▸ **ACTIVITY**
An exact copy of the lines of the listing below between the "Screen dimensions: 262x177" line and the "The height and width of the screenshot is (342, 397)." line, both included, is the whole answer; please omit the pictures.

▸ **EXCERPTED RECORDS**
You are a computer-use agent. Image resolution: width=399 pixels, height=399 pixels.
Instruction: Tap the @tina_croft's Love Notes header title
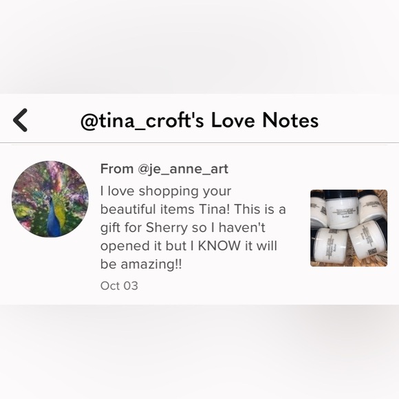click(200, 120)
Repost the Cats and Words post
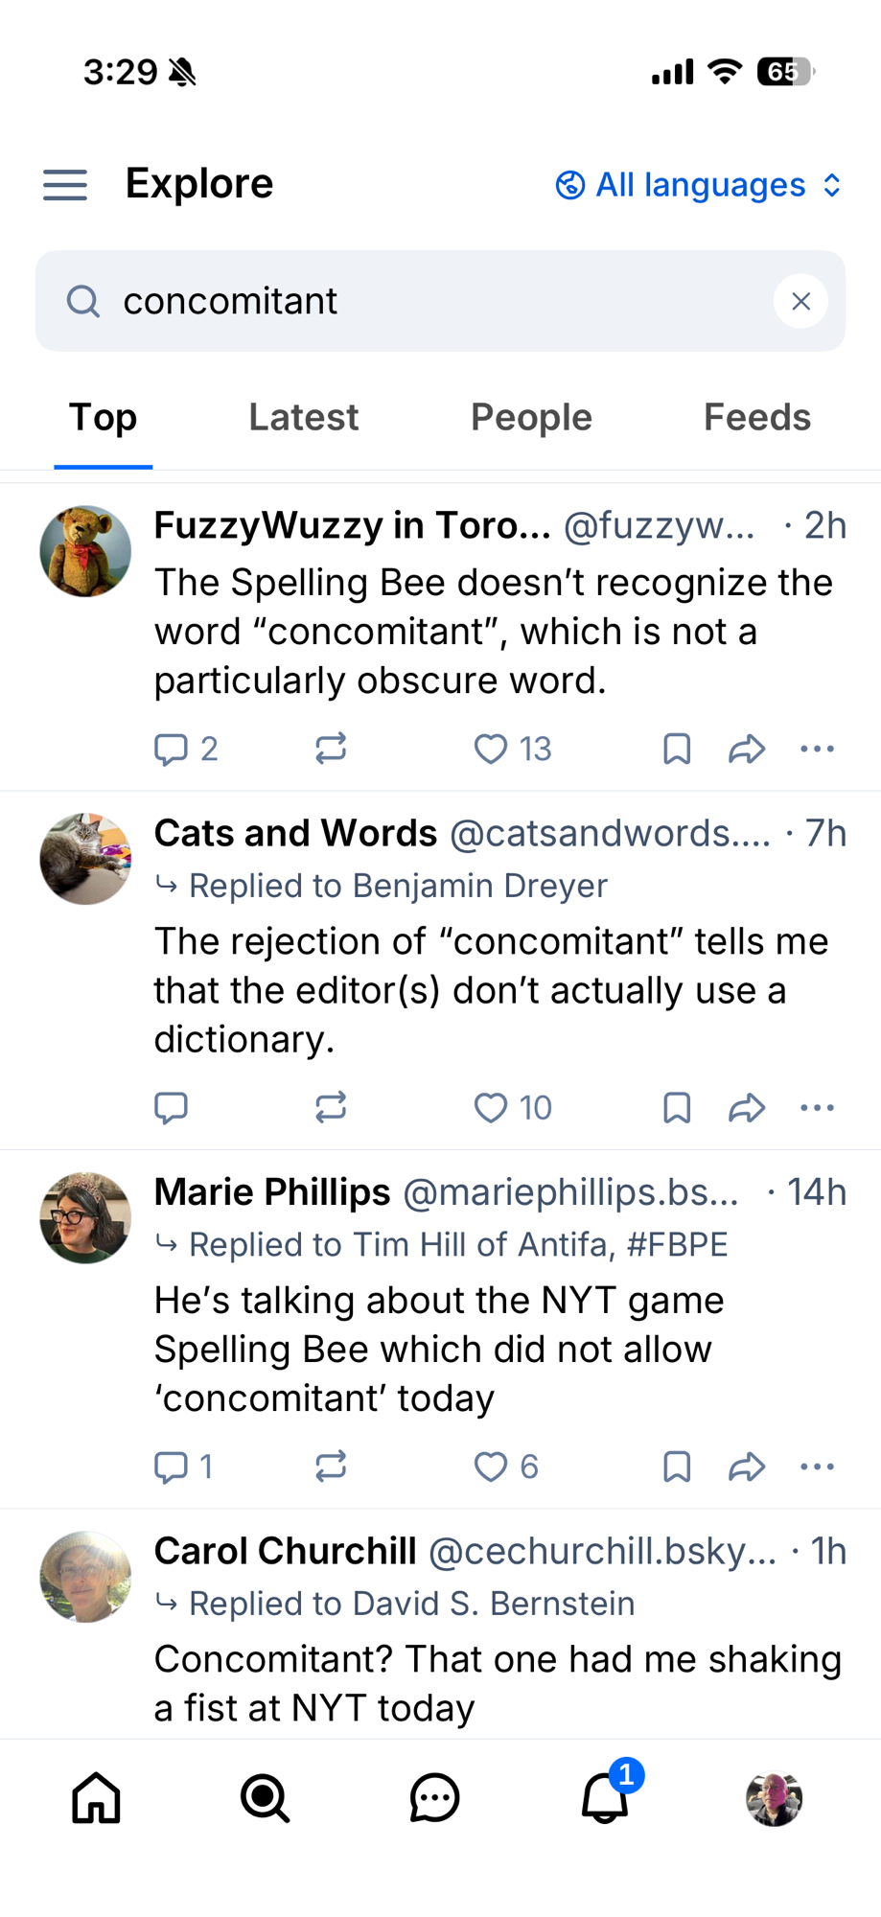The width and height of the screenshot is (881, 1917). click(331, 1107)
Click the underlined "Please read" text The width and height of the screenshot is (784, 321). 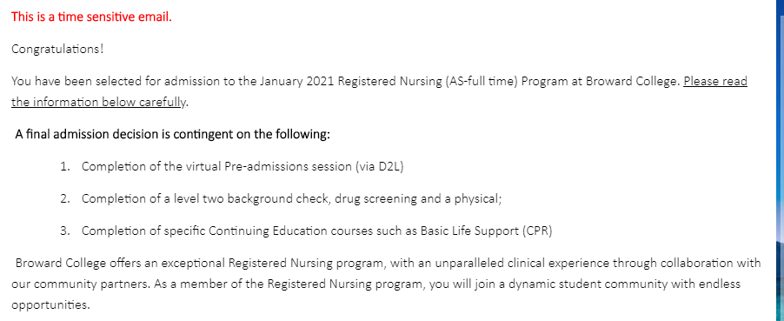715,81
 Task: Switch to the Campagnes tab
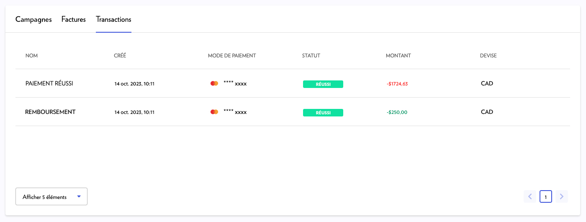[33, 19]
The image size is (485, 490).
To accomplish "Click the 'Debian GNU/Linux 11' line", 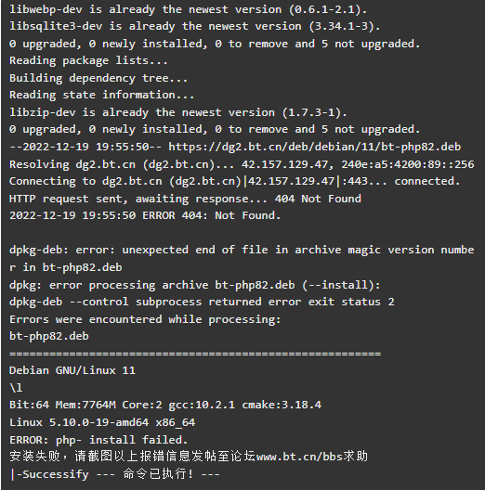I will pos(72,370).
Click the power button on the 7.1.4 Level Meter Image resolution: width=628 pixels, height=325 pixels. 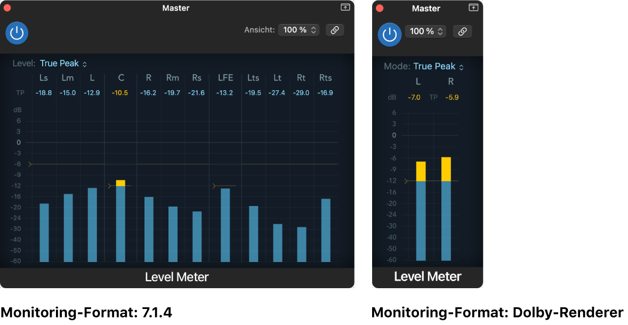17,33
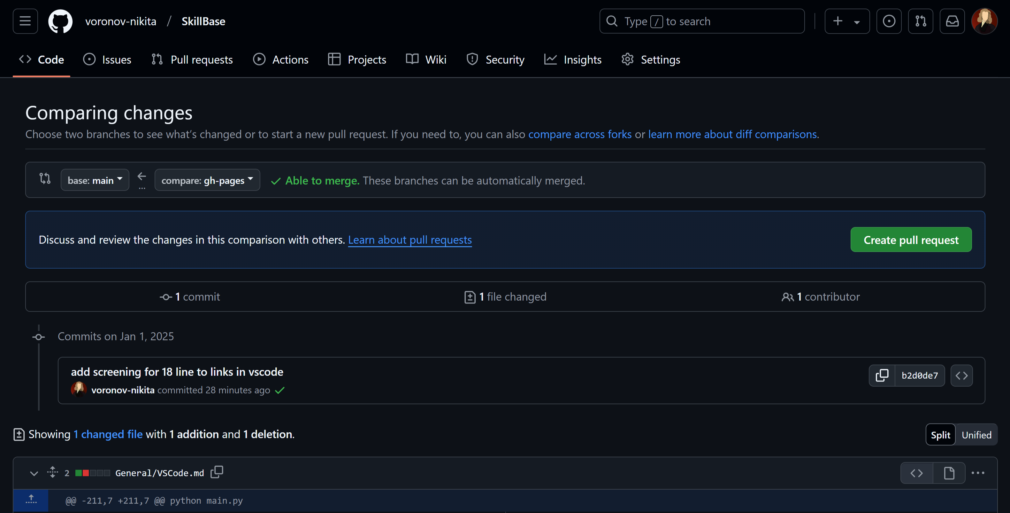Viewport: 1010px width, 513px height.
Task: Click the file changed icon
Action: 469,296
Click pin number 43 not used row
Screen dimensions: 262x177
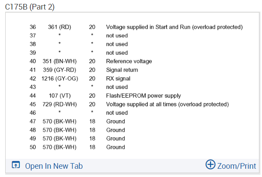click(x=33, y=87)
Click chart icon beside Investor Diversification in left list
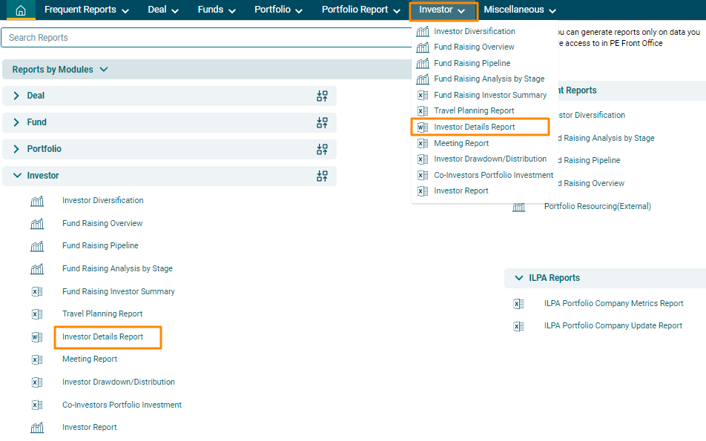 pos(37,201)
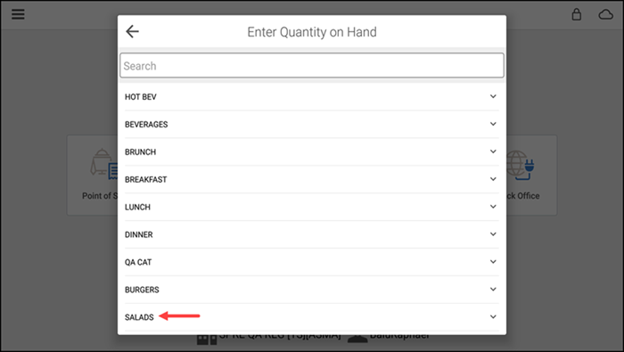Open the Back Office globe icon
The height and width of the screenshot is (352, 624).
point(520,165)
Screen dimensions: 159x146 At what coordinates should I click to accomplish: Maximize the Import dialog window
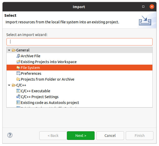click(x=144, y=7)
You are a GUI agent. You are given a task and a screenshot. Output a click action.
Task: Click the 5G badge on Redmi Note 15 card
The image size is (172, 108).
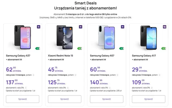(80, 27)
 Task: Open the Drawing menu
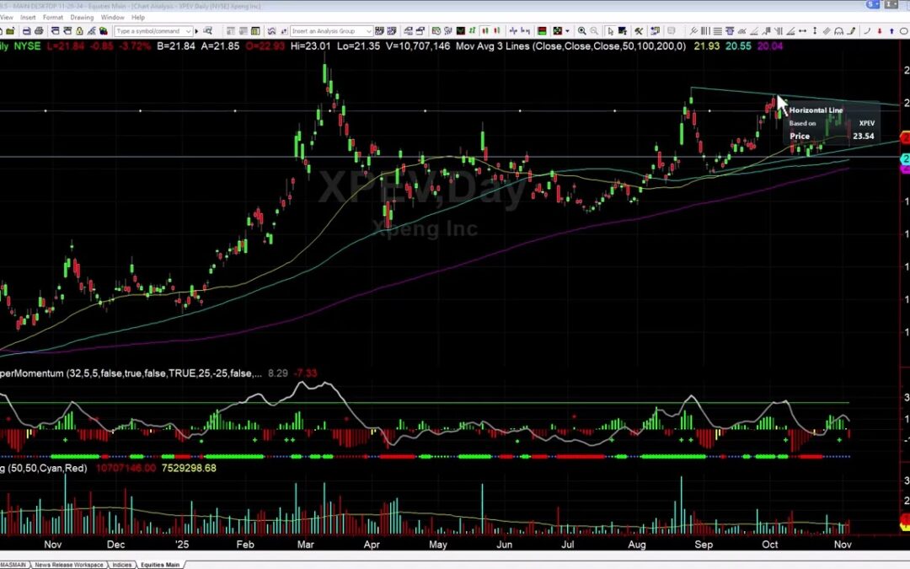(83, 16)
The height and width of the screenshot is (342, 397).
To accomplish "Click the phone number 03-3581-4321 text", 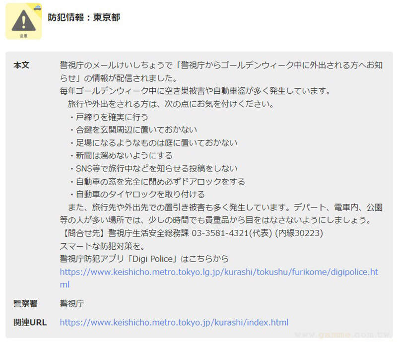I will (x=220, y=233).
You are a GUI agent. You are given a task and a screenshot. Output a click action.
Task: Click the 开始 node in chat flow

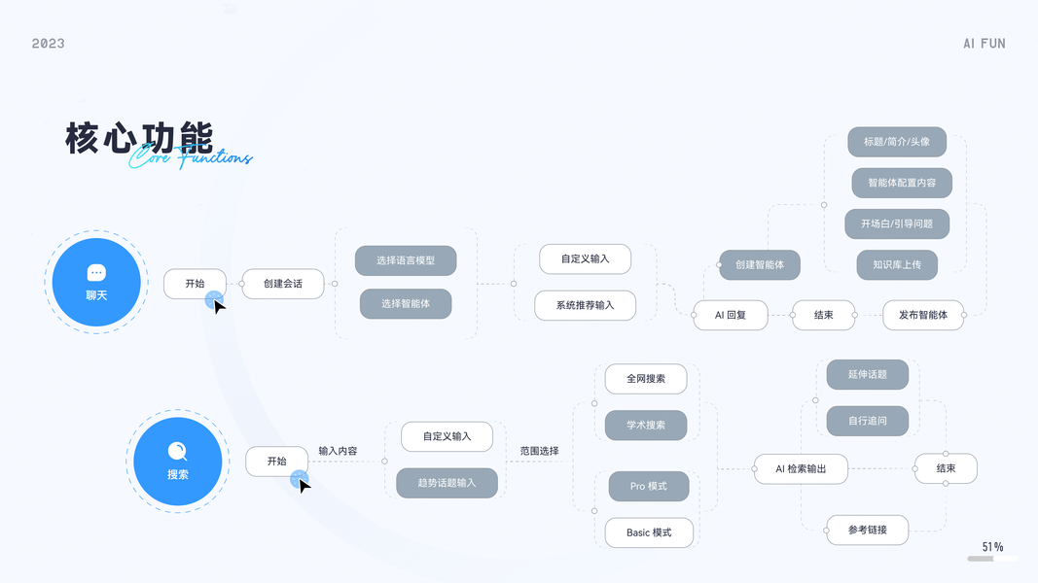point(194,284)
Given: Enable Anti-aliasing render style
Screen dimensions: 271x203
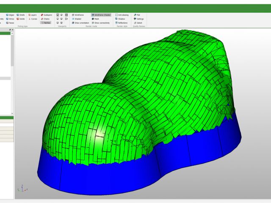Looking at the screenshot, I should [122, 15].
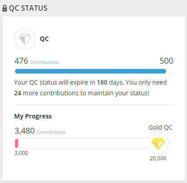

▸ **PROBLEM SOLUTION**
Screen dimensions: 262x177
click(x=33, y=87)
Click chart icon beside Investor Diversification in left list
 pos(37,201)
Open the Back Office globe icon
The height and width of the screenshot is (352, 624).
point(520,165)
Screen dimensions: 159x146 At what coordinates should I click to accomplish: Maximize the Import dialog window
click(x=144, y=7)
You are a GUI agent. You are given a task and a screenshot. Output a click action.
Task: Click the 5G badge on Redmi Note 15 card
The image size is (172, 108).
(80, 27)
 Task: Open the Drawing menu
(83, 16)
The height and width of the screenshot is (342, 397).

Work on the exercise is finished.